INFORMATION: Begin

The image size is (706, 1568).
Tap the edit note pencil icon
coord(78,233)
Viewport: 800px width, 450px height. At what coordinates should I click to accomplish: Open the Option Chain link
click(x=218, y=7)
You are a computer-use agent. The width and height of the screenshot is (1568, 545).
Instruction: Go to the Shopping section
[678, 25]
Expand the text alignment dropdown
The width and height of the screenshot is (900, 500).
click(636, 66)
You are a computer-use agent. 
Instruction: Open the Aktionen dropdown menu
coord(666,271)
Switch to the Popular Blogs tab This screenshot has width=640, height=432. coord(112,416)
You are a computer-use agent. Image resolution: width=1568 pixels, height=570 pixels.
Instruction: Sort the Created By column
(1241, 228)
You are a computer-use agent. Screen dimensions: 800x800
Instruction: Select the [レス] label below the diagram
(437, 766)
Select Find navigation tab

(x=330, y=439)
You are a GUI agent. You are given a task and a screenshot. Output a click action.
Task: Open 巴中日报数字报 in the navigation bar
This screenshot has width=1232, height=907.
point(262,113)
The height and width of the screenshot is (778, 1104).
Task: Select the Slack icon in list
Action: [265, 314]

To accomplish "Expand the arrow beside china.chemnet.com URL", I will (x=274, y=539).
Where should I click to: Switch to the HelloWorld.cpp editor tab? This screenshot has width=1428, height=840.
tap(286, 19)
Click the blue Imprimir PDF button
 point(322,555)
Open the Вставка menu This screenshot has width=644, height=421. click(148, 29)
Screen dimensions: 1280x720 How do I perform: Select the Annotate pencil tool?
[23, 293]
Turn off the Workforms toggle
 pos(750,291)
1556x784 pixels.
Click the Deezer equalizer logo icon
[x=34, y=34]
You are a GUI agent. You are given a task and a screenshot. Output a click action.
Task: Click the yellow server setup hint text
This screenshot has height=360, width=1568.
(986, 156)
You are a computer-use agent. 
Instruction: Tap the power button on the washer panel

INFORMATION: End

_TASK TO COMPLETE_. An exact copy of all the entries is what's needed; write it out.

_RESULT FOR THIS TASK_.
The image size is (706, 1568).
Tap the edit note pencil icon
coord(78,233)
Viewport: 800px width, 450px height. At what coordinates should I click to accomplish: Open the Option Chain link
click(x=218, y=7)
You are a computer-use agent. The width and height of the screenshot is (1568, 545).
Instruction: Go to the Shopping section
[678, 25]
Expand the text alignment dropdown
The width and height of the screenshot is (900, 500).
click(636, 66)
You are a computer-use agent. 
Instruction: Open the Aktionen dropdown menu
coord(666,271)
Switch to the Popular Blogs tab This screenshot has width=640, height=432. coord(112,416)
You are a computer-use agent. Image resolution: width=1568 pixels, height=570 pixels.
Instruction: Sort the Created By column
(1241, 228)
You are a computer-use agent. Screen dimensions: 800x800
Instruction: Select the [レス] label below the diagram
(437, 766)
Select Find navigation tab

(x=330, y=439)
You are a GUI agent. You are given a task and a screenshot. Output a click action.
Task: Open 巴中日报数字报 in the navigation bar
This screenshot has width=1232, height=907.
point(262,113)
The height and width of the screenshot is (778, 1104).
Task: Select the Slack icon in list
Action: [265, 314]

To accomplish "Expand the arrow beside china.chemnet.com URL", I will (x=274, y=539).
Where should I click to: Switch to the HelloWorld.cpp editor tab? This screenshot has width=1428, height=840.
tap(286, 19)
Click the blue Imprimir PDF button
 point(322,555)
Open the Вставка menu This screenshot has width=644, height=421. click(148, 29)
Screen dimensions: 1280x720 How do I perform: Select the Annotate pencil tool?
[23, 293]
Turn off the Workforms toggle
 pos(750,291)
1556x784 pixels.
Click the Deezer equalizer logo icon
[x=34, y=34]
You are a GUI agent. You are given a task and a screenshot. Output a click action.
Task: Click the yellow server setup hint text
This screenshot has height=360, width=1568.
(986, 156)
You are a computer-use agent. 
Instruction: Tap the power button on the washer panel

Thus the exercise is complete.